A History of Violence ... and sex... and Violence.

Takashi Miike est un réalisateur prolixe, c’est peu de le dire. Du bonhomme, je n’ai vu que peu, un Ace Attorney, un 13 assassins et c’est marre.


Ichi the Killer est un métrage que j’ai toujours regardé avec une certaine répugnance malgré mon goût prononcé pour les hectolitres de sang et le grotesque sanguinolent des productions Troma les plus fauchées. D’appréhension en préhension, je finis par mettre la main sur un ami assez courageux pour regarder l’œuvre en question avec moi, sobre qui plus est, c’est dire que le gars est un brave.


L’œuvre sulfureuse de Miike est l'adaptation du manga éponyme que je n’ai point lu mais que je ne saurais tarder à me procurer, tant je pense qu’en papier la débauche doit être poussée plus loin et plus fort. On va donc suivre dans les bas-fonds de la pègre japonaise les évolutions de conflits entre clans, conflits provoqués par une troisième partie. Le film est centré sur la quête de vengeance de Kakihara, véritable personnage principal du film qui recherche son boss, kidnappé ou tué en torturant et tuant tout sur son passage dans une superbe débauche d'hémoglobine et de tripes rougeâtres.


Ichi the Killer est une des œuvres les plus absurdes que j'ai pu voir. Non pas vaine, mais bien absurde dans sa recherche constante de l'outrancier, du mauvais goût assumé et recherché jusque dans les cadrages, les plans assez grotesques parfois à base d'inserts déconcertants sur un pied planté, de gros plans sur des visages déformés par une moue ridicule. On est dans l'excès de violence désamorcé par le ridicule de nombreuses situations qui laissent pantois, la palme aux deux détectives jumeaux Jirô et Saburô, sadiques au service de Kakihara. Le mauvais goût flashy déborde jusque dans les costumes rose-violet , la garde robe colorée de Kakihara et sa trogne impayable, les tenues ultra sexy de Karen (Alien Sun). Tout y est voulu, préparé, pensé, jusque dans les scènes crasses et colorées à la fois dénotant d'une maîtrise de la mise en scène certaine.


Mais si on connaît Ichi the Killer, c'est surtout pour sa réputation sulfureuse de film trash, gore, dégueulasse.

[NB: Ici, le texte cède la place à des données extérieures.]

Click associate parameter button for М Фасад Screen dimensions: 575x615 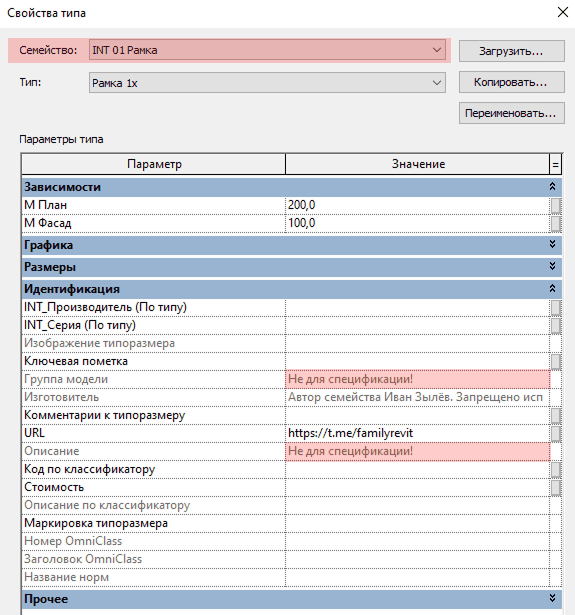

Sans nul doute Takashi Miike a réalisé ici une véritable ode à la souffrance démesurée, grotesque dans ses excès mais montrée sans aucune censure. Des scènes cartoonesque comme un type coupé en deux à la verticale ou des tripes volant hors d'une pièce dans un geyser de sang jusqu'aux scènes plus crispante à base de crochets, de langue découpé en gros plan, de bras arrachés ou d'aiguilles plantées. On fini par la voir banalisée, tant elle est omniprésente, cette violence, s'y habituer jusqu'à ce qu'une jeune femme se fasse couper les tétons en gros plan, qu'un couteau crisse sur une table en verre, qu'un viol se produise sans qu'on parvienne à ne ressentir autre chose qu'une crispation des sens, désamorcé par une scène grotesque de reniflage. Et peut-être est-ce là une critique de Miike, cette violence montrée dont on se repaît tout en la condamnant. Peut-être dans ce drogué enfermé dans sa télé qui se fout de tout y compris de sa mort, riant face à Kakihara, faut-il voir une volonté de satire du spectateur moyen. Peut-être somme nous à la place de Kaneko qui fini par sombrer dans la violence gratuite, s'acharnant sur une victime ensanglantée qui éructe pitoyablement un nom, litanie bouffonne et pitoyable.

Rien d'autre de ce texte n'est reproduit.